Check status of MariaDB/MySQL dependency (if MySQL is used to store ACLs):
sudo systemctl status mariadb
Check etcd endpoint status (if etcd is used to store ACLs):
sudo -u irisadmin /usr/illumon/latest/bin/etcdctl.sh endpoint status --write-out table
Restart Procedure:
sudo -u irisadmin monit restart authentication_server
ACL Write Server Process
Level | Impact |
---|---|
Sev 2 - Moderate | Administrators will not be able to update user permissions and groups |
Procedures
Check process is running with Monit:
sudo -u irisadmin monit status db_acl_write_server
View Application Log Files:
cat /var/log/deephaven/acl_write_server/DbAclWriteServer.log.current
List Log Files for Standard Out/Error:
ls -ltr /var/log/deephaven/acl_write_server/db_acl_write_server.log.????-??-??

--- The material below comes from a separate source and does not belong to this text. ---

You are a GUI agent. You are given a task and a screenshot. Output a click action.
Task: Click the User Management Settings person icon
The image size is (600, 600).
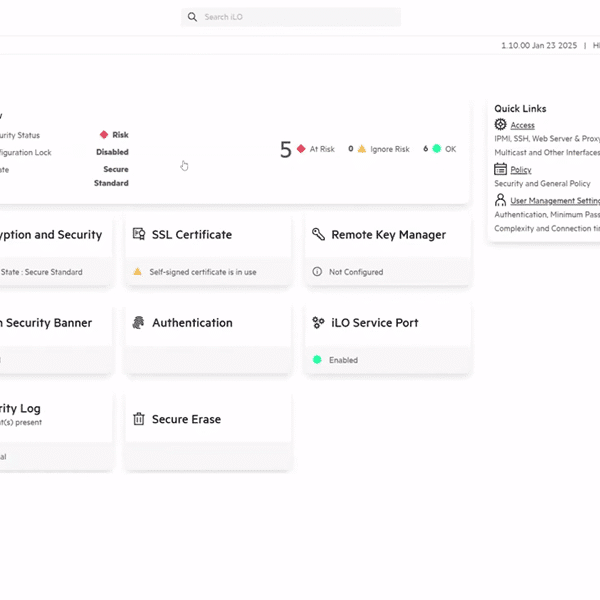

Check status of MariaDB/MySQL dependency (if MySQL is used to store ACLs):
sudo systemctl status mariadb
Check etcd endpoint status (if etcd is used to store ACLs):
sudo -u irisadmin /usr/illumon/latest/bin/etcdctl.sh endpoint status --write-out table
Restart Procedure:
sudo -u irisadmin monit restart db_acl_write_server
Configuration Server Process
Level | Impact |
---|---|
Sev 1 - Critical | None of the system processes will be able to start. |
Procedures
Check Process is running with Monit:
sudo -u irisadmin monit status configuration_server
View Application Log Files:
cat /var/log/deephaven/configuration_server/ConfigurationServer.log.current
List Log Files for Standard Out/Error:
ls -ltr /var/log/deephaven/configuration_server/configuration_server.log.????-??-??
Restart Procedure:
sudo -u irisadmin monit restart configuration_server
Persistent Query Controller Process
| Level | Impact | | :--------------- | :------------------------------------------------------------------------------------------------------------ | ------------------------------------------------------------------------------------------------------------------------------------------------------------------------------------------------------------ | | Sev 1 - Critical | When configured to run with multiple controllers, running Core+ queries are migrated to a running controller. | Core+ queries that are not yet running are terminated. All Legacy queries, including WebClientData, are terminated. Until the WebClientData reinitializes, users are not able to load the Deephaven console. |
Procedures
Check Process is running with Monit:
sudo -u irisadmin monit status iris_controller
View Application Log Files:
cat /var/log/deephaven/iris_controller/PersistentQueryController.log.current
List Log Files for Standard Out/Error:
ls -ltr /var/log/deephaven/iris_controller/iris_controller.log.????-??-??
Restart Procedure:
sudo -u irisadmin monit restart iris_controller
Persistent Query Backup and Restore Process
Level | Impact |
---|---|
Sev 1 - Critical | The controller stores persistent queries in etcd, so it is strongly recommended that periodic backups be taken of this data. The ability to restore persistent queries is critical. |
Procedures
To export all Deephaven queries, use the following command:
sudo /usr/illumon/latest/bin/dhconfig pq export --file /tmp/PersistentQueryBackup.xml
To import your queries to any controller running the same Deephaven version, use the following command:
sudo /usr/illumon/latest/bin/dhconfig pq import --file /tmp/PersistentQueryBackup.xml
It may be useful to keep each query's serial ID so that user workspaces will continue to work. In this case, you can add the following parameter, which will keep each query's original serial, but not import any query if a query already exists with the same serial:
--retainSerial=keep
To keep the original serial IDs and also overwrite existing queries with the same IDs, instead use:
--retainSerial=replace
For full details, see the Persistent Query Controller Tool.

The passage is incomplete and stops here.